A Confederação Brasileira de Voleibol (CBV) anunciou uma alteração profunda nas regras de elegibilidade para a categoria feminina de suas competições oficiais. A partir das diretrizes recém-publicadas, a entidade limitou a participação no voleibol feminino exclusivamente a atletas do sexo biológico feminino. A determinação resulta no impedimento da presença de jogadoras transexuais no circuito nacional e impacta de maneira imediata e direta a ponteira Tifanny Abreu, destaque do Osasco São Cristóvão Saúde. Em nota oficial divulgada em suas redes sociais, o clube paulista expressou surpresa com a decisão da entidade e confirmou que seu departamento jurídico já estuda a medida para definir os caminhos legais a serem seguidos.
O posicionamento do Osasco e a trajetória de Tifanny Abreu
A manifestação pública do Osasco São Cristóvão Saúde evidenciou o descontentamento da equipe com a condução do processo pela CBV. A diretoria do clube destacou que a nova política de elegibilidade foi elaborada e veiculada de forma unilateral, sem que houvesse qualquer debate prévio, consulta ou participação das agremiações filiadas que disputam a elite da Superliga. O time enfatizou que Tifanny defende as cores do clube desde 2021, período em que construiu uma trajetória de relevância dentro de quadra e consolidou um papel fundamental de liderança e representatividade fora dos ginásios.
Tifanny fez história ao se tornar a primeira mulher trans a atuar na Superliga Feminina de Vôlei, em 2017, após ter sua elegibilidade aprovada sob os critérios científicos e médicos vigentes à época. Durante anos, a atleta seguiu rigorosamente os protocolos estabelecidos pelas autoridades esportivas, que incluíam o monitoramento e a supressão contínua dos níveis de testosterona no sangue. Diante da nova resolução da CBV, a diretoria do Osasco declarou apoio irrestrito à atleta e reafirmou seu compromisso com os valores de respeito, diversidade e inclusão no esporte de alto rendimento.
Alinhamento internacional e o teste do gene SRY
Em defesa da medida, a Confederação Brasileira de Voleibol argumentou que a decisão representa uma padronização necessária em relação às normas impostas por órgãos reguladores globais e regionais, como o Comitê Olímpico Internacional (COI), a Federação Internacional de Voleibol (FIVB) e a Confederação Sul-Americana de Voleibol (CSV). A principal mudança técnica consiste na obrigatoriedade da realização de exames de triagem do gene SRY (Sex-determining Region Y), localizado no cromossomo Y, utilizado como critério biológico para determinar a elegibilidade no naipe feminino.

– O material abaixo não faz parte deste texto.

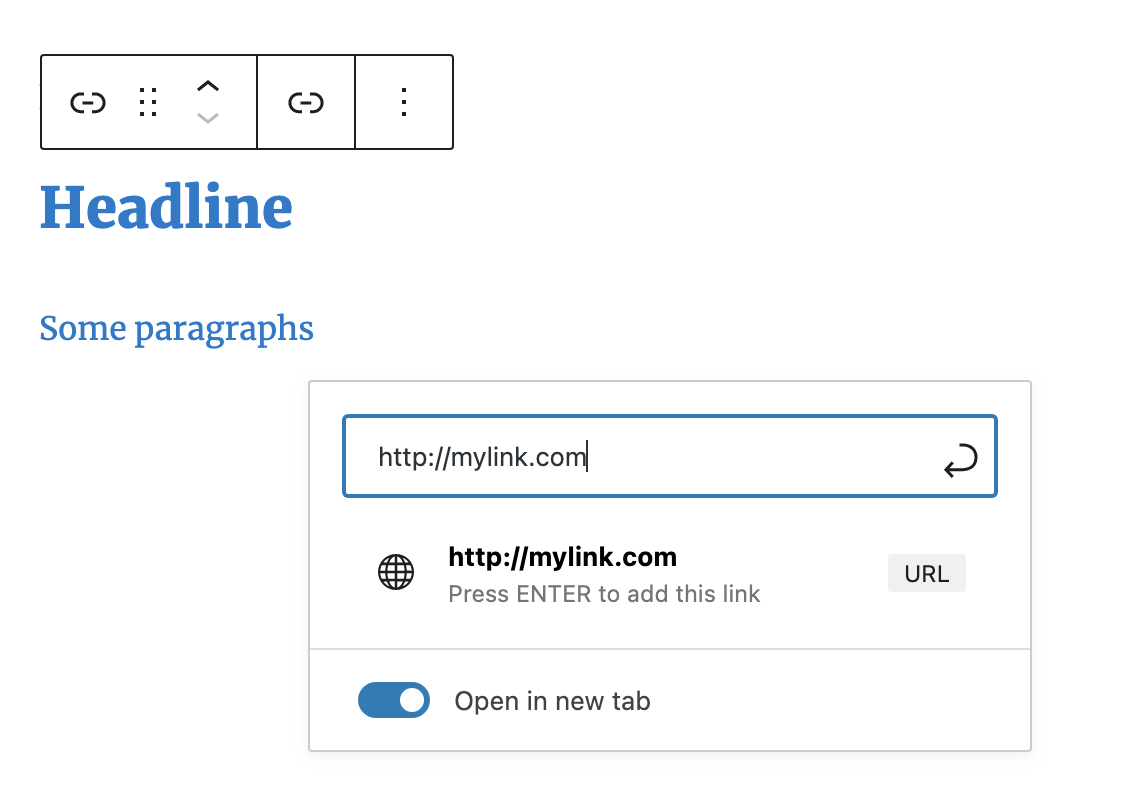The height and width of the screenshot is (794, 1128).
Task: Toggle the Open in new tab switch
Action: 394,700
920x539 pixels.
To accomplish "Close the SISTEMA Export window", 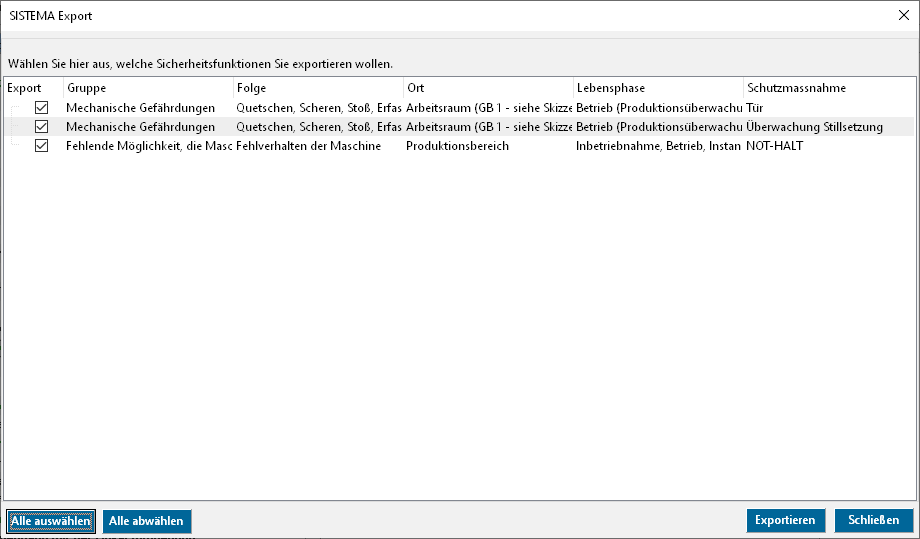I will (x=903, y=14).
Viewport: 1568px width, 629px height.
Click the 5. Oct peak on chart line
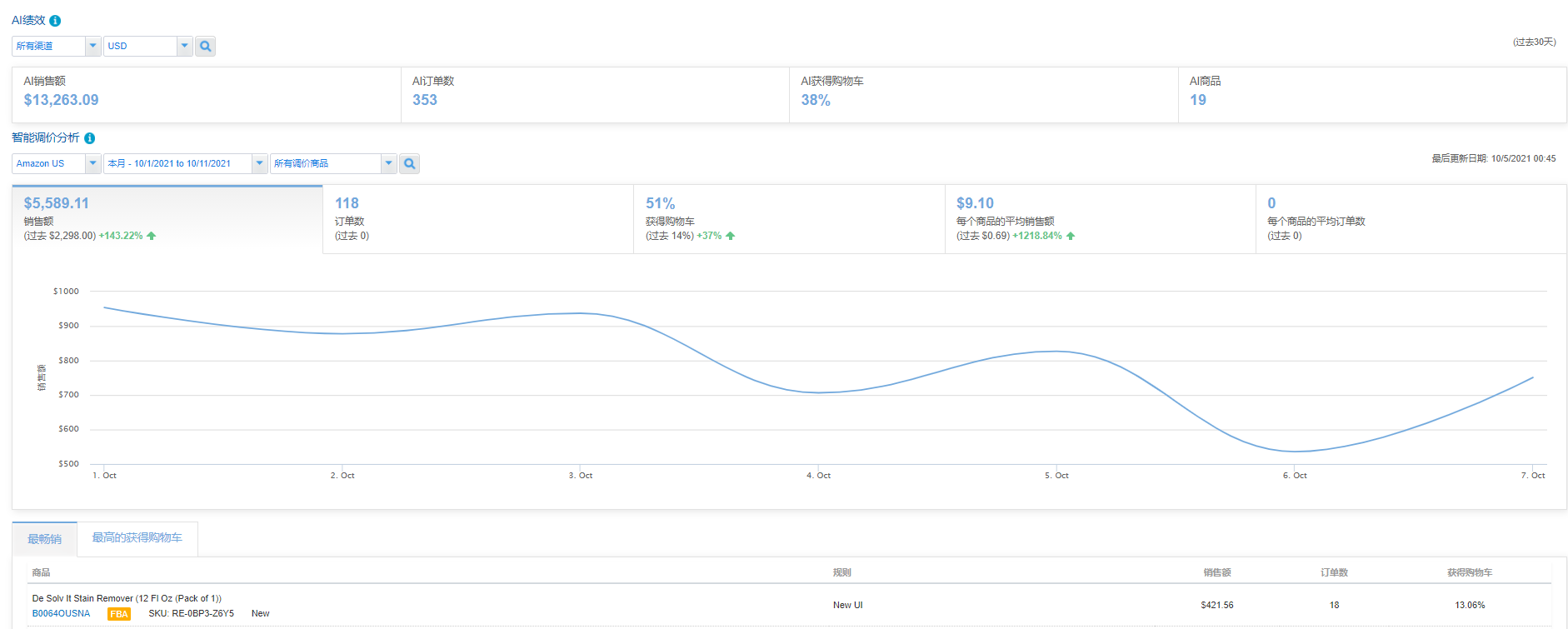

De acordo com o presidente do Conselho de Saúde do Voleibol da CBV, João Olyntho, a verificação genética será efetuada por meio de procedimentos pouco intrusivos e de alta precisão. A implementação das novas regras ocorrerá de forma gradual no calendário nacional: a restrição passará a vigorar a partir da temporada 2026/2027 da Superliga A e B, além de alcançar a Supercopa 2026, a Copa Brasil 2027 e as etapas do Circuito Brasileiro de Vôlei de Praia de 2027, aplicando-se também às edições subsequentes durante o período de vigência da norma.
O cenário global e o debate sobre equidade e inclusão
A decisão da CBV insere o Brasil em uma discussão complexa e polarizada que ganha força no esporte mundial. Nos últimos anos, federações internacionais de modalidades como natação, atletismo e ciclismo implementaram barreiras semelhantes, restringindo a participação de mulheres trans na categoria feminina sob o argumento de preservar a igualdade de condições físicas e competitivas. Por outro lado, organizações de direitos humanos e atletas ativistas criticam esse movimento, apontando retrocessos nas pautas de inclusão e questionando o embasamento científico de restrições puramente genéticas.
No âmbito jurídico, a nova política abre margem para questionamentos nos tribunais desportivos e instâncias judiciais comuns. Juristas apontam que a sobreposição de diretrizes regulatórias esportivas ao direito ao trabalho e aos princípios constitucionais de dignidade e não discriminação pode levar o caso a novos capítulos nos tribunais. Enquanto o Osasco analisa as alternativas legais cabíveis, o futuro da participação de atletas trans no cenário esportivo brasileiro permanece cercado de incertezas e debates profundos.